[Supplied information]

──────────────────────────────

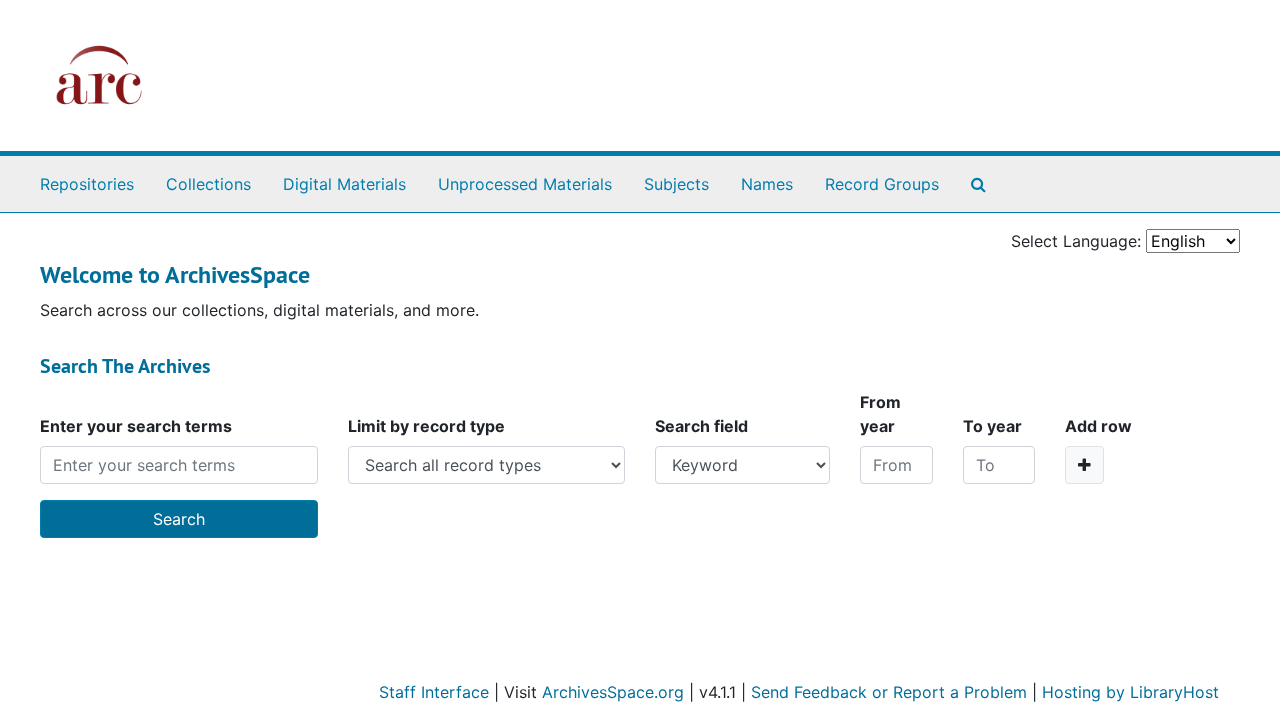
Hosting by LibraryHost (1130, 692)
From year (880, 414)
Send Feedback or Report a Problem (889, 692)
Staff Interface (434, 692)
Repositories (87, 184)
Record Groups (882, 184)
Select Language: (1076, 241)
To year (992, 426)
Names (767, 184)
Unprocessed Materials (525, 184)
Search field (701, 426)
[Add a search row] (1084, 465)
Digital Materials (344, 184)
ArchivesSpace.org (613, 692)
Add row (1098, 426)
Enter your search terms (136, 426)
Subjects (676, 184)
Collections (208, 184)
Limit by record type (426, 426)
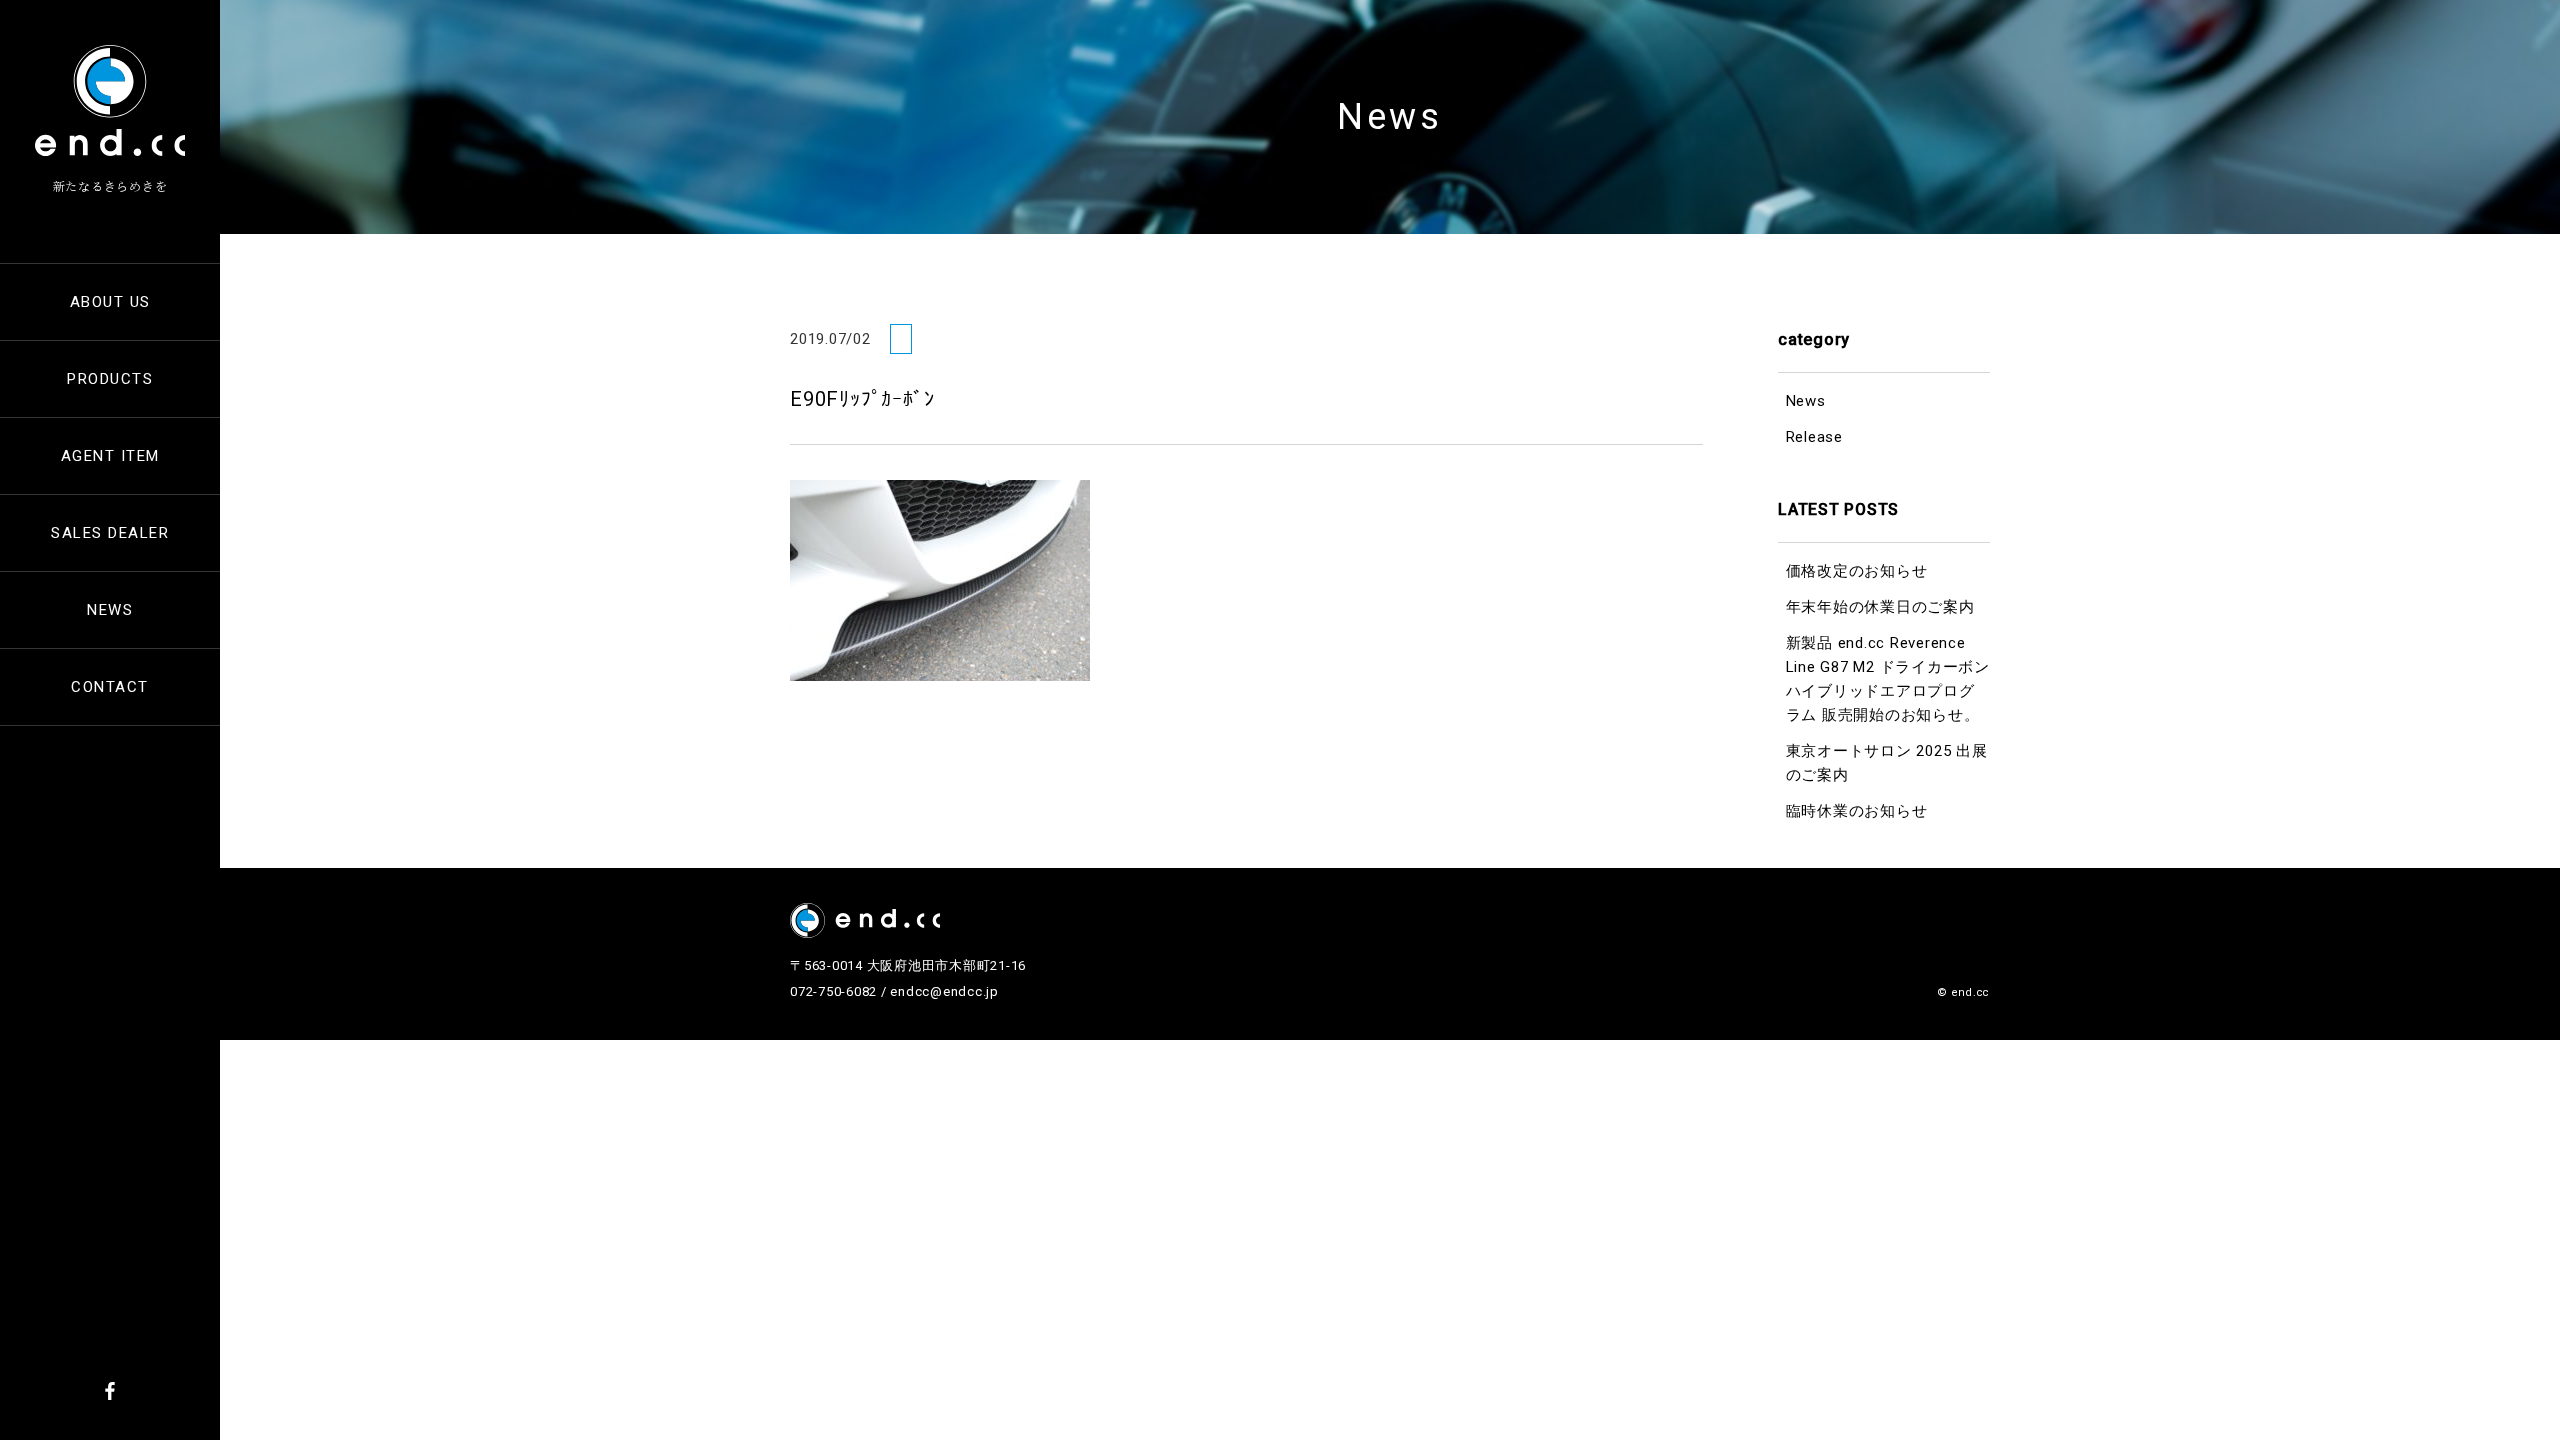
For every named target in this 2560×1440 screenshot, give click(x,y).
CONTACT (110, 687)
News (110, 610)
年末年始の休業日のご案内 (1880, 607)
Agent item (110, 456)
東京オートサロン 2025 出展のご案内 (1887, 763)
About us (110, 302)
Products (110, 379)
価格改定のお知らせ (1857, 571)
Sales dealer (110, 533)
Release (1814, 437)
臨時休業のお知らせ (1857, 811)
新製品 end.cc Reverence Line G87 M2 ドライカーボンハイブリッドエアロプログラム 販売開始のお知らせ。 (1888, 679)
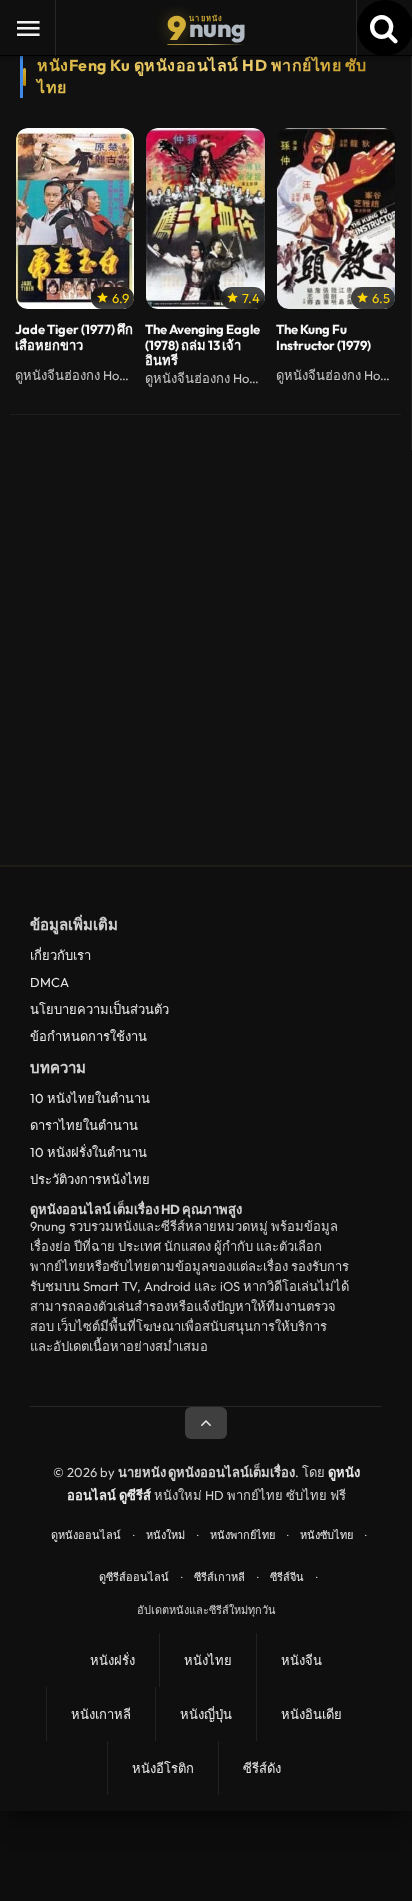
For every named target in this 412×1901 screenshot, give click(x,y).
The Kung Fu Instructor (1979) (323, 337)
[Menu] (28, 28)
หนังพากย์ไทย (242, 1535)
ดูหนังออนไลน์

──────────────────────────────

[Problem to work on]
Throughout the material above, find every line holding "named" and copy it.

[Answer for the task]
For every named target in this 2560×1440 screenshot, give click(x,y).
For every named target in this 412×1901 screenshot, give click(x,y).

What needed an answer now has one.